According to AppleOutsider, Apple has changed its iOS SDK rules for iPhone developers have relaxed the restriction of section 3.3.2 pertaining to interpreted code, enabling Apple to forbid Flash and other middleware platforms while still enabling popular game engines and libraries.

When the 3.3.2 rules were first published, the restriction stated that iOS apps must be originally written in Objective-C, C, C++ or JavaScript, and that “no interpreted code may be downloaded or used in an Application except for code that is interpreted and run by Apple’s Documented APIs and built-in interpreter(s).”

Apple’s goal seemed to be limited to stopping third parties from shifting iPhone developers from using Apple’s own Xcode development tools and instead making them dependent upon their own middleware meta-platforms.

The most obvious example of this was Adobe’s efforts to turn its Flash Professional CS5 application into a product that could export iPhone apps, facilitating cross platform development centered on Flash as a platform rather than Apple’s own Cocoa Touch.

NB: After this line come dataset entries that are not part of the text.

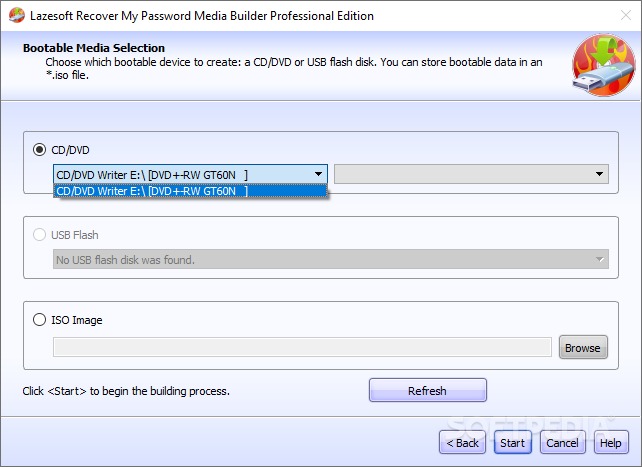This screenshot has height=467, width=642.
Task: Pick highlighted CD/DVD Writer E:\ list entry
Action: coord(190,191)
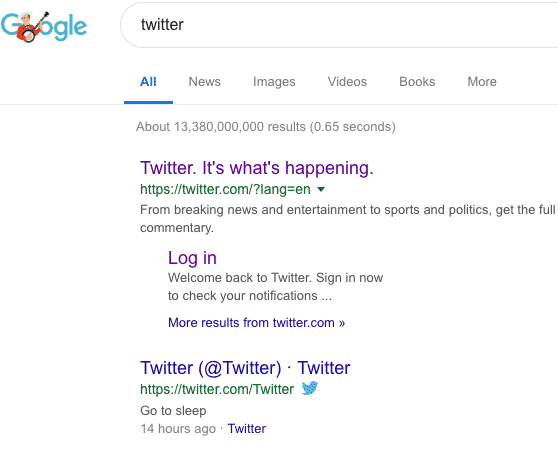
Task: Click the search box containing twitter
Action: (339, 25)
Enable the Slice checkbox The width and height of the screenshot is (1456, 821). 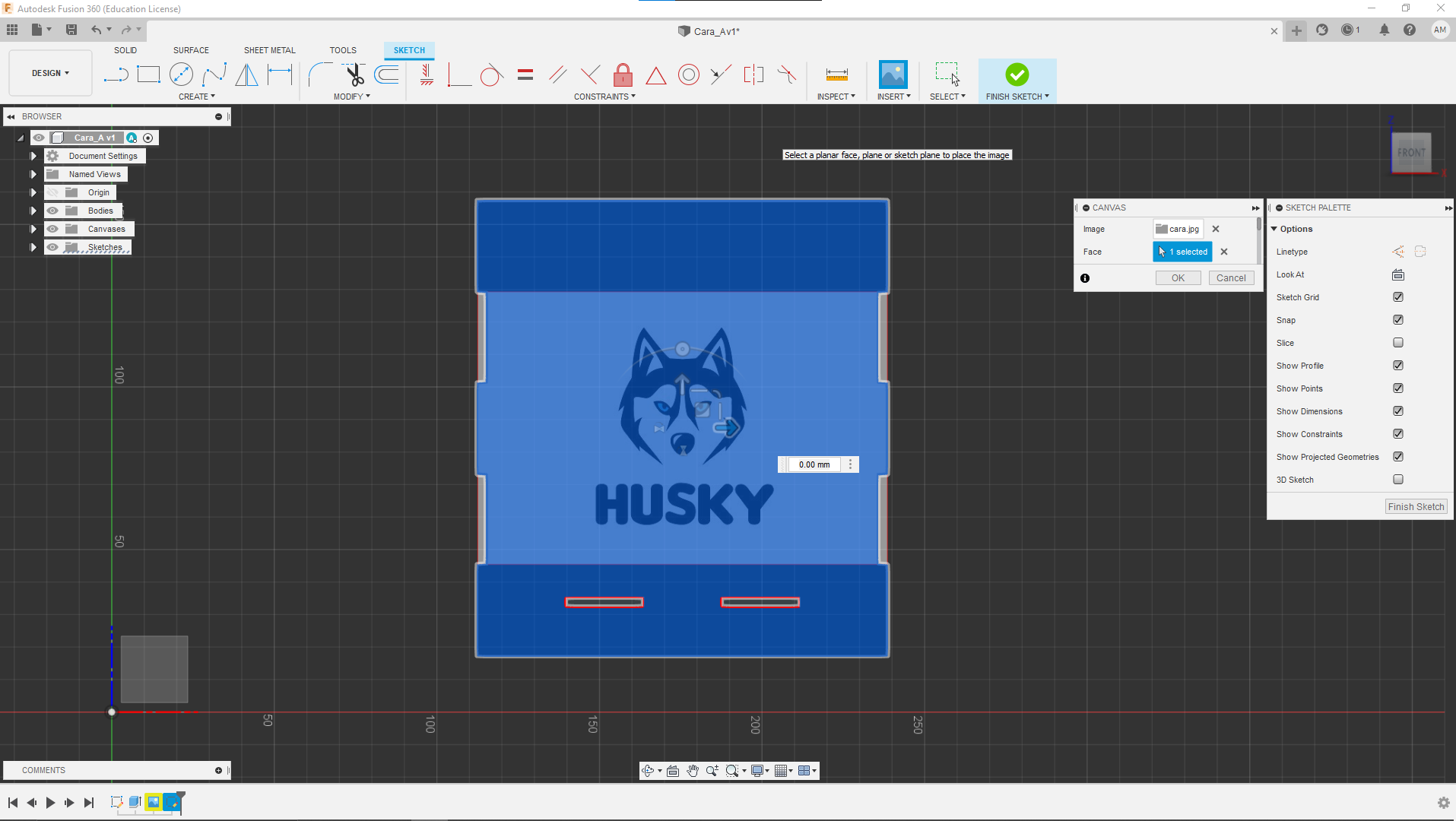point(1397,343)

Apple’s 3.3.2 restriction made it clear the company would refuse to sell such apps in its iTunes Store.

Strangely enough, the wording of the restriction appeared to also target any iOS apps that might include any interpreted code, including a large number of games that make use of general purpose, reusable code engines or libraries to expedite development.

Adobe has argued that any iOS restrictions on development with its Flash tools would also halt the use of popular game engines or libraries such as Unity 3D and Lua. Such a situation would imperil many popular iPhone games that Apple has already approved (and often singled out for targeted promotion), including Tap Tap Revenge and Rolando.

The latest modifications to the 3.3.2 section indicate Apple won’t be forced to dump popular, existing titles just to block middleware meta-platforms as a threat to iOS development. The most recent wording of the iOS SDK, published by Matt Drance of Apple Outsider, articulates an additional option Apple can invoke when choosing to approve apps:

“Notwithstanding the foregoing, with Apple’s prior written consent, an Application may use embedded interpreted code in a limited way if such use is solely for providing minor features or functionality that are consistent with the intended and advertised purpose of the Application.”

Drance notes, “these new terms seem to acknowledge that there’s a difference between an app that happens to have non-compiled code, and a meta-platform.”